At my building, we believe strongly in making students feel a part of something. To achieve that goal, we are all part of teams. My team of two teachers holds monthly meetings with the students to recognize achievements and participate in a teambuilder.
Each month, we select a student from each homeroom to receive an award in each subject. We keep track of these students on a chart to avoid choosing the same students repeatedly. Birthdays and students who were “all done” all month are also recognized. Finally, we award the coveted “Team” award to one student from each homeroom.
The team meeting begins with birthdays. Students who have a birthday during that month are called up in front where we sing to them. Then, they are given a card and a small treat. (Because students at this age are always shy about coming up in front, I announce the birthdays by informing the students that we always start our team meetings with a healthy dose of humiliation.

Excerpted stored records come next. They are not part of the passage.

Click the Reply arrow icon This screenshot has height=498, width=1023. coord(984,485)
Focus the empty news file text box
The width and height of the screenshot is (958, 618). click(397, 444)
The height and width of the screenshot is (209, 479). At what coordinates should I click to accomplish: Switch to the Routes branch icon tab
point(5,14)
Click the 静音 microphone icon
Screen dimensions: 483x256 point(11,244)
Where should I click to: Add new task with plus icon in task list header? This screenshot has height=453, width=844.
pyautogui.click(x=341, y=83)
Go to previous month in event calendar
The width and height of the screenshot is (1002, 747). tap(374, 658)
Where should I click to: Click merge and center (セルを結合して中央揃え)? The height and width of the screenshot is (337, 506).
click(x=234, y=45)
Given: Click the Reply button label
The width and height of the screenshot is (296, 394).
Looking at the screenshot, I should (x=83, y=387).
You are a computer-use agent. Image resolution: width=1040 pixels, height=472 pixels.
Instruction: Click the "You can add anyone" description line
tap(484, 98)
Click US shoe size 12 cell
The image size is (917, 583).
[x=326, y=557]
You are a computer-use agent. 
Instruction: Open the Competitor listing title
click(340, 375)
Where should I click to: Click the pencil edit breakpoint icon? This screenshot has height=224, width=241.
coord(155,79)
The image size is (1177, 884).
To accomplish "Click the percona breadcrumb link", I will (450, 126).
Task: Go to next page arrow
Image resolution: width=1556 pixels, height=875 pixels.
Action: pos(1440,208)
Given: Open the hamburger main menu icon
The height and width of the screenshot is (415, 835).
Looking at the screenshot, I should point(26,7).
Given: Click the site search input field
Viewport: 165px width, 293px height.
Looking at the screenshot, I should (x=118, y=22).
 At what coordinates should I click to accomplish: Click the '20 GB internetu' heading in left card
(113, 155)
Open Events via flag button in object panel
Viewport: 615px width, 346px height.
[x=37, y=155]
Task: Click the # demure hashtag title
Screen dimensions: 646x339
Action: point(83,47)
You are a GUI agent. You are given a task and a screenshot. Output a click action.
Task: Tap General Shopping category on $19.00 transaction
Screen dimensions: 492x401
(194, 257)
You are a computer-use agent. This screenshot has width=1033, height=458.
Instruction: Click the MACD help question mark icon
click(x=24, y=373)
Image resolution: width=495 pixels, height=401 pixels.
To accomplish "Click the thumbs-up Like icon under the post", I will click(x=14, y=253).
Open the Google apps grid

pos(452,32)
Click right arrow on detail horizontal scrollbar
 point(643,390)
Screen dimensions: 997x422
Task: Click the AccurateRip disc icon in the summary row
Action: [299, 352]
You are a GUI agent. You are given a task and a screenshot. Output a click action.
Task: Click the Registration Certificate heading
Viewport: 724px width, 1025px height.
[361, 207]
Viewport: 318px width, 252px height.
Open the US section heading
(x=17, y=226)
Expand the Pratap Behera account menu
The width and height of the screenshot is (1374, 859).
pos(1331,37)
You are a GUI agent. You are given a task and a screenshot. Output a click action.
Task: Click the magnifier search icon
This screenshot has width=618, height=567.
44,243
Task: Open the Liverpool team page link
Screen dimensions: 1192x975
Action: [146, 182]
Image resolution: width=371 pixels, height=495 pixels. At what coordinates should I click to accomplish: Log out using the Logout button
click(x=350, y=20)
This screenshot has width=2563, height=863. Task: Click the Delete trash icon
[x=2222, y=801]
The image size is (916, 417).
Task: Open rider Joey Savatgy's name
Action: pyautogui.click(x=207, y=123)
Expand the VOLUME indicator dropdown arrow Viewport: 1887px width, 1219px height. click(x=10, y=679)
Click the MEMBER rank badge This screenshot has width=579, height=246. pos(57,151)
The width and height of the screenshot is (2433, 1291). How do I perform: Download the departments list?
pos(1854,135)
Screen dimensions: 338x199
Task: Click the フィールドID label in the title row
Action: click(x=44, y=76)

They think that’s hilarious).
After birthdays, math, science, reading, writing and social studies awards are handed out. We usually reference something during the month that the students have done to earn the award. (We do keep it pretty general – just for ease of giving out the awards every month. For instance, we might mention that these students worked really hard on their personal narrative in writing class).
Next, those students who have been part of the All Done Club all month (see my post about the All Done Club earlier in this blog). Students in this group also receive a paper award.
Finally, we call up the two students who earned the coveted Team award. This year, we’re the Titanic Team, so our Team award will reflect that. We review the types of things that earn this award and then applaud those two students.
The chart that we keep track of student awards on helps us make sure every students gets recognized sometime during the year. Even the most challenging students, at some time, do something worth recognizing. We believe it’s important to hold the awards to a high standard, but we also believe every student is worthy of recognition for something they have done well.
Once we’ve recognized our students, we move into the teambuilding activity. True confession time: most of our activities involve completing the task without talking because it means the classroom doesn’t get too noisy. It is highly entertaining to see our normally talkative students try to work with a group without talking. It certainly ups the challenge!
Some teambuilding activities we’ve done in the past include:
- building the tallest tower using only 10 pieces of construction paper and 10 paper clips
- spelling out words by forming the letters with their bodies
- generating the most words from a teacher stated word (like Thanksgiving)
- playing kickball – homeroom vs homeroom
- human knot
- creating Valentines for the Valentines for Vets program
The students love having the team meetings and look forward to them each month. For just 30 minutes once a month, they are well worth the effort. We generally do the first Thursday of the month, and the students keep track and ask about it every month!
What do you do to help students stay connected? I’d love to steal (I mean respectfully borrow!) your ideas!